─── Texto seleccionado ───

CARLOTA FOMINAYA 18 SEP 2017 – ABC

El filósofo, pedagogo y escritor navarro acaba de presentar «Elogio de las familias sensatamente imperfectas»

El filósofo Gregorio Luri se atreve a decir alto y claro lo que cada vez parece menos evidente: que no hay familias perfectas, que está muy bien oír un «no» de vez en cuando, y que es imprescindible aprender las palabras mágicas: «por favor», «gracias», «perdón» y «confío». Así lo cuenta en su nuevo libro «Elogio de las familias sensatamente imperfectas», donde nos da las claves para encontrar ese perdido sentido común.

Esta obra, detalla Luri, surgió de una manera espontánea, no programada. «Empecé a escribirla de forma imprevista tras dar una charla a unos padres de Lérida, donde vi que lo que contaba parecía que les había interesado y que, por tanto, merecía ser publicado», relata. Pero con estas páginas, reconoce el autor, «no tengo ninguna intención ni de hacer un tratamiento sistemático de todo, ni de ser excesivamente original en nada. Es más, eso he intentado por todos los medios. En el fondo lo que les vengo a decir a los padres es: «si ya sabéis lo que hay que hacer… No os compliquéis demasiado la existencia»».

─── Datos proporcionados ───

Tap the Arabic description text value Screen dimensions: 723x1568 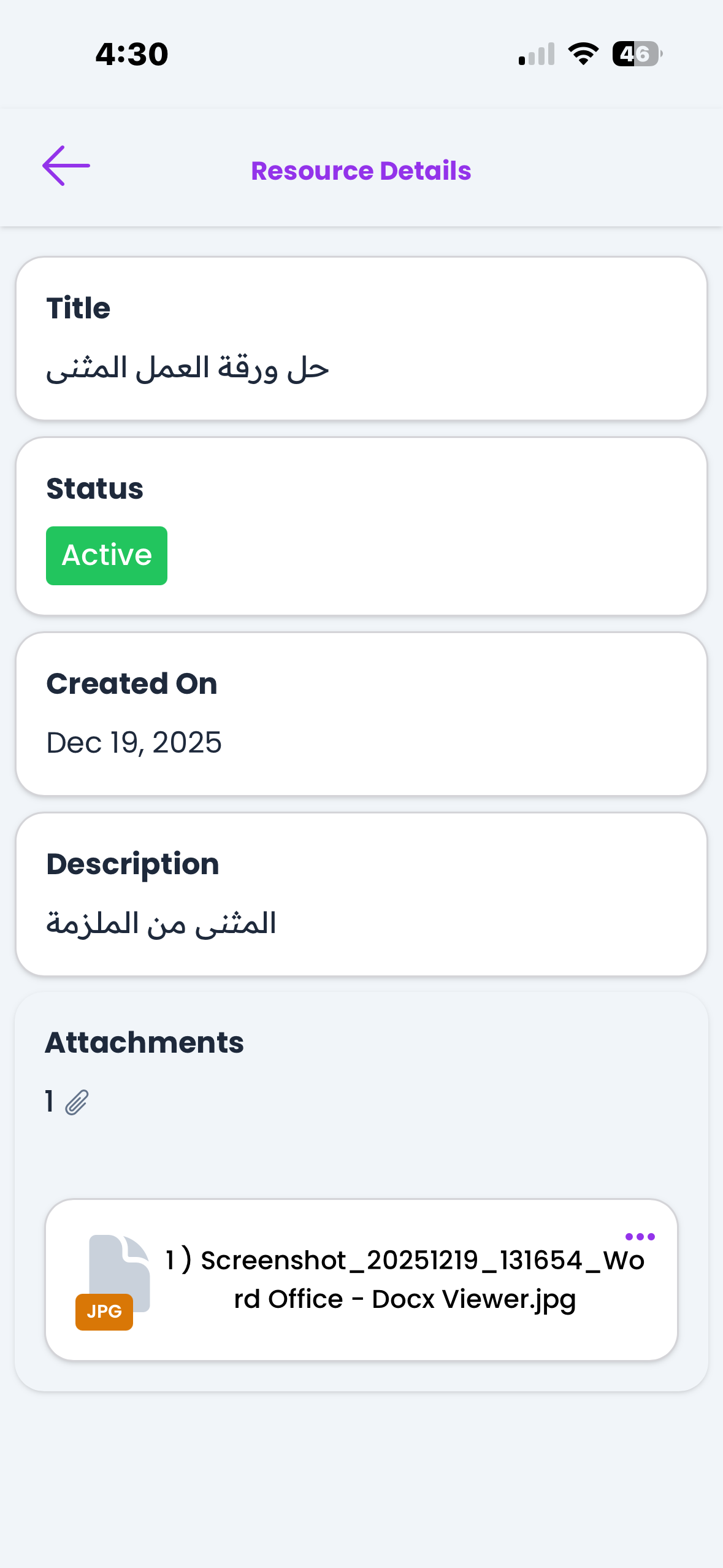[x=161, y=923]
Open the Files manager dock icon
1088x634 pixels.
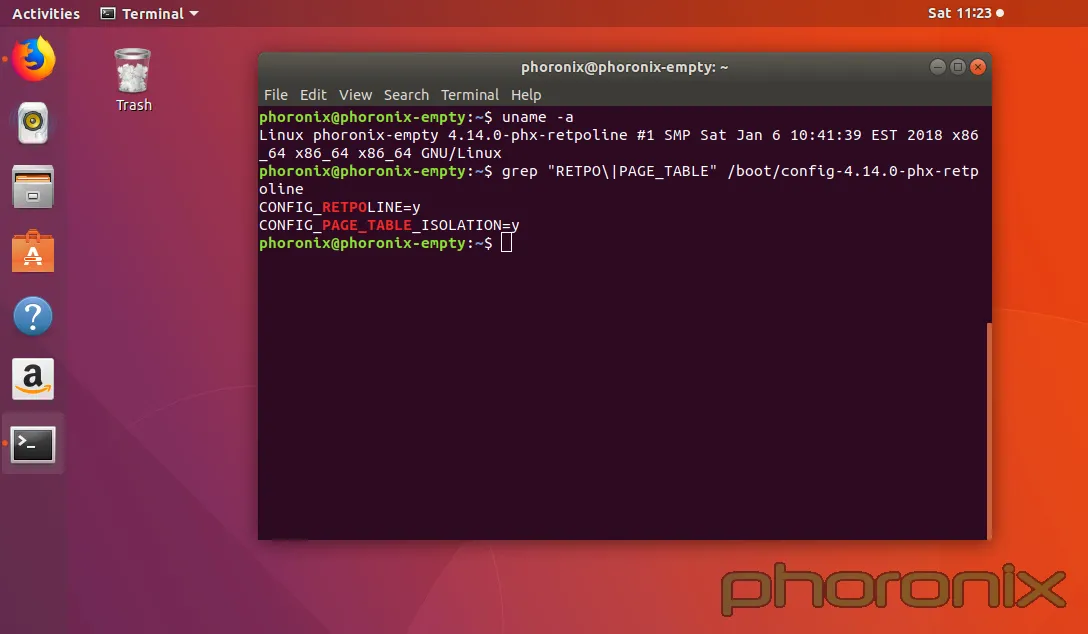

───
─── Datos proporcionados ───

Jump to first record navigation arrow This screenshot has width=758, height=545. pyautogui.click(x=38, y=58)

───

Tus tareas →
1. Resume en dos oraciones el artículo sobre el libro de Gregorio Luri.
2. Enumera, por favor, las palabras mágicas que el artículo sobre el libro de Gregorio Luri considera imprescindible aprender.
3. Escribe la continuación del artículo sobre el libro de Gregorio Luri a partir de su última oración.

Las respuestas →
1. Gregorio Luri presenta «Elogio de las familias sensatamente imperfectas», un libro en el que sostiene que no hay familias perfectas, que está bien oír un «no» de vez en cuando y que es imprescindible aprender ciertas palabras mágicas. La obra nació de forma imprevista tras una charla a unos padres de Lérida, y el autor dice no pretender ser sistemático ni original, sino recordar a los padres que no se compliquen demasiado la existencia.

2.
- «por favor»
- «gracias»
- «perdón»
- «confío»

3.
De hecho, prosigue, «cuando doy charlas, las suelo terminar diciendo: si habéis escuchado algo que no sabíais, no lo apuntéis, porque no es relevante. Insisto: lo que intento decir es que hay cosas que las sabían, pero que hay que ponerlas en valor. Y creo que hoy es imprescindible intentar hacer una defensa teórica de la prudencia. Ese es mi papel, insistir a los padres en que lo que es realmente importante, ellos lo saben. ¡No arrienden su responsabilidad a un especialista!».

—Libros, internet, conferencias, escuelas de padres… antes las familias no consultaban tanto., mientras hoy parece que tienen que aprenderlo o saberlo todo.

—Los padres de antes tenían muchas cosas que enseñarnos. Lo primero, que los hijos «vienen», no se programan para cuando me viene bien. Llegan, y en ese momento hay que aceptar que eso es un don. ¿Un don que quiere decir? Que no se controla muy bien lo que hay dentro. Lo segundo, que los hijos «salen». Esto me parece esencial: Que los hijos «salen» quiere decir que nuestros padres asumían que no estaba en sus manos programar su vida. Aceptar eso de manera natural, sin dramatismos, me parece una señal de inteligencia práctica, de sabiduría extraordinaria. Y tercero: no estaban todo el día viendo un problema en lo que habían hecho. Podían meter la pata, pero si la metían, salían para adelante. No hacían como los padres actuales, que están viviendo su experiencia con una especie de pepito grillo pedagógico dentro, del tipo «uy le he gritado, quizás no debería haberle gritado tanto, quizás tendría que haber negociado». Pero ha negociado y el infante no le ha hecho caso, entonces piensan «ahí quizás tendría que haber dicho un «no» tajante»…

—¿Por qué tienen esa inseguridad las generaciones nuevas de padres?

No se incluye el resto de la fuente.